What would you do if you saw a ladybug on the shoulder of some corporate-type dude and you were in the elevator with him? Wouldn’t you tell him? Or try toget the ladybug off his shoulder for yourself? Or just warn him so he doesn’t kill it? So it can fly away home?
So, after my failed attempt at getting a burrito (sold out) at the Farmers Market (Thursdays in Century City y’all!) I headed back into the elevator with a gaggle of about 6 dudes in suits. I have no idea how old they were. I think my age? Younger? Suits have a way stopping time when I try to decipher someone’s age.

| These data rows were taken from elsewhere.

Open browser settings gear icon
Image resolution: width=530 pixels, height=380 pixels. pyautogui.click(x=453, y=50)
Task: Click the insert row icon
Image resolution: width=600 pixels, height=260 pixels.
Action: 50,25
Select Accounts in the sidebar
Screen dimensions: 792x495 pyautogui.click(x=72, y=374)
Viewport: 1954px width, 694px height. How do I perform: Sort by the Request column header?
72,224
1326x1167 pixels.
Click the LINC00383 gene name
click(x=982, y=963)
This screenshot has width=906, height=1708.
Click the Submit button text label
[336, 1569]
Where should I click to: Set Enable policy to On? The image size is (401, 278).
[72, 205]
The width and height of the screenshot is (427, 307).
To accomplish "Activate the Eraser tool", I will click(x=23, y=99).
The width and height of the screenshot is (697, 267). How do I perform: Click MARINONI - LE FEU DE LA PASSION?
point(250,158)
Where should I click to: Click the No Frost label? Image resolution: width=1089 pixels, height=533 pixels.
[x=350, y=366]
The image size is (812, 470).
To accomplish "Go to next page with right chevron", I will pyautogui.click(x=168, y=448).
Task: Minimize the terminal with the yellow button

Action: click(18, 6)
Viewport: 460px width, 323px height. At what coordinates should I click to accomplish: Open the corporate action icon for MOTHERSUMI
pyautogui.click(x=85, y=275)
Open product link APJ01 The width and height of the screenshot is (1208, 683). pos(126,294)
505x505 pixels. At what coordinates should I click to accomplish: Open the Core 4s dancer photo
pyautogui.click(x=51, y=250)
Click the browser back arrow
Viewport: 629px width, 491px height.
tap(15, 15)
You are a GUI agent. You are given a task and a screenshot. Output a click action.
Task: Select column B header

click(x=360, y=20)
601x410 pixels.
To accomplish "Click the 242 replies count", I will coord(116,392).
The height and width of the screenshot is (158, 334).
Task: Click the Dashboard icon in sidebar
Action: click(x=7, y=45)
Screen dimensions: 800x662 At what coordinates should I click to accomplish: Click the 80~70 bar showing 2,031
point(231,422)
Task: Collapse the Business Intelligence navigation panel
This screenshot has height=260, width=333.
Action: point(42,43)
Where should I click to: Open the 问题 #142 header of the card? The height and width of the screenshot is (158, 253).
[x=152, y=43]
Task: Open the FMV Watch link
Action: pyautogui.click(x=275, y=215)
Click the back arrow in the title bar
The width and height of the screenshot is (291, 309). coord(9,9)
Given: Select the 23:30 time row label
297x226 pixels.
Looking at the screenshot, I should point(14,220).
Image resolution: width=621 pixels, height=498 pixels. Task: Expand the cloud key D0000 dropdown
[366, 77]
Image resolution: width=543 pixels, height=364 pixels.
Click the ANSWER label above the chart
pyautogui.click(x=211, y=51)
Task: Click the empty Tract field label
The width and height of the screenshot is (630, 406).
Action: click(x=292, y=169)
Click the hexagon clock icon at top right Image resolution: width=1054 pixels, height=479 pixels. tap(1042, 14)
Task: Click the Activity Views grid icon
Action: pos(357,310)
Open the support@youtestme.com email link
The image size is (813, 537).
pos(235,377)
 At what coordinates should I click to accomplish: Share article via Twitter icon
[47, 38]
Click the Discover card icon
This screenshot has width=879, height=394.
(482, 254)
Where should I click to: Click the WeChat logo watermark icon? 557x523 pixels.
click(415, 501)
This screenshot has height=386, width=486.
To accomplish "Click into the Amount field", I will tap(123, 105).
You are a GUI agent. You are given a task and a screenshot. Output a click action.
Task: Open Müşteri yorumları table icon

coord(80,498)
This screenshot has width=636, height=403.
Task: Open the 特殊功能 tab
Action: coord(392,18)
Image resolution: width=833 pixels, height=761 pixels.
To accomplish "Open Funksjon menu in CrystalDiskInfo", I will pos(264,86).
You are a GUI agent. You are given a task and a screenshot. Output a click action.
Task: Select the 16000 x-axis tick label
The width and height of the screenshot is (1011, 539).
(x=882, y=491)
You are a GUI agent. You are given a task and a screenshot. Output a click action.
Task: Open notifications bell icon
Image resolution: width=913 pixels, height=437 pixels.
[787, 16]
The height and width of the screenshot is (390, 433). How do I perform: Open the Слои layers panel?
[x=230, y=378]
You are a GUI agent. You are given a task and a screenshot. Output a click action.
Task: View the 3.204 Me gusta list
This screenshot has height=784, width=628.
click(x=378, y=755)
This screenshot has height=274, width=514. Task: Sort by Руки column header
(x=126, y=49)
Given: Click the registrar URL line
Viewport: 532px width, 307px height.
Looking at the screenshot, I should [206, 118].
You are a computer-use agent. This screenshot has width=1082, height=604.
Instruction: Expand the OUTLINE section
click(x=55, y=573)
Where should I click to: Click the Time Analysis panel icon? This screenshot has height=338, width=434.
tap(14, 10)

Anyway, this one guy, drinking a smoothie, had a ladybug on him. I saw it while we waited for the vator to come. He was laughing with his dudes and then we got in the elevator and it was quiet. We all saw the ladybug. I think. I touched his shoulder, trying to coax the Lady onto my finger. “Oh, you have a ladybug on you.” Everyone laughed. But I knew I was not included.
The guy said nothing. He kept staring straight ahead. His friend tried to squish it. I said, “Don’t kill it. Just move it.” And then it was gone. No idea where it went. (Yes, of course I have thought of the possibility that this ladybug was a ghost.)
They left the elevator and one guy muttered, “Ladybug.” Some other guy said, “Thanks for the warning about the deadly ladybug. You sure are brave.” They all laughed and exited.
That ladybug sure did have bad taste in men.